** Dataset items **
»»
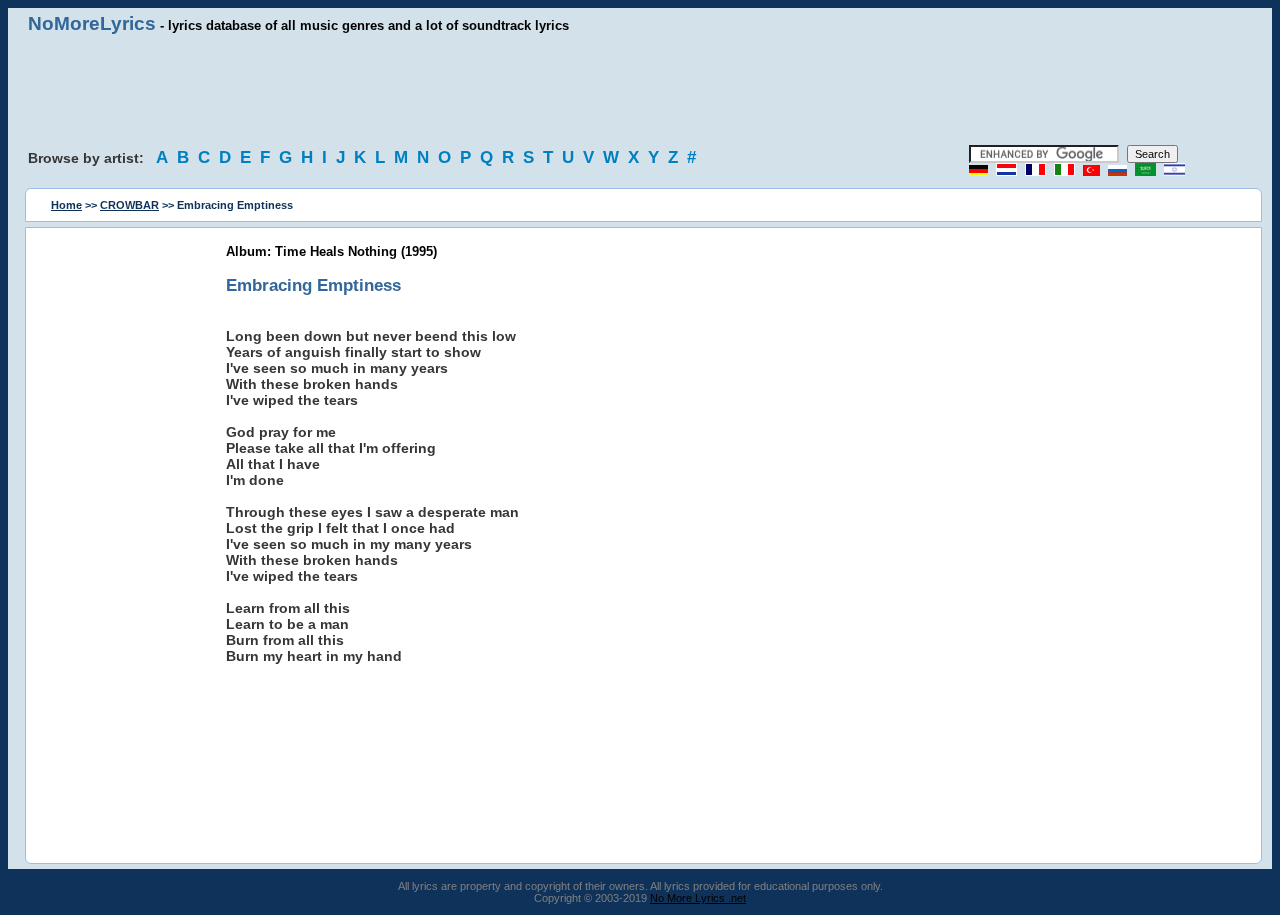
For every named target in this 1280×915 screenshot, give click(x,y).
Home (66, 205)
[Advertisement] (640, 90)
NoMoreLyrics (92, 23)
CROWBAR (129, 205)
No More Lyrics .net (698, 898)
««
** Work to complete **
The images are to be left out while the entries are written out exactly.

** Response to the exercise **
For every named target in this 1280×915 screenshot, give click(x,y).
Home (66, 205)
[Advertisement] (640, 90)
NoMoreLyrics (92, 23)
CROWBAR (129, 205)
No More Lyrics .net (698, 898)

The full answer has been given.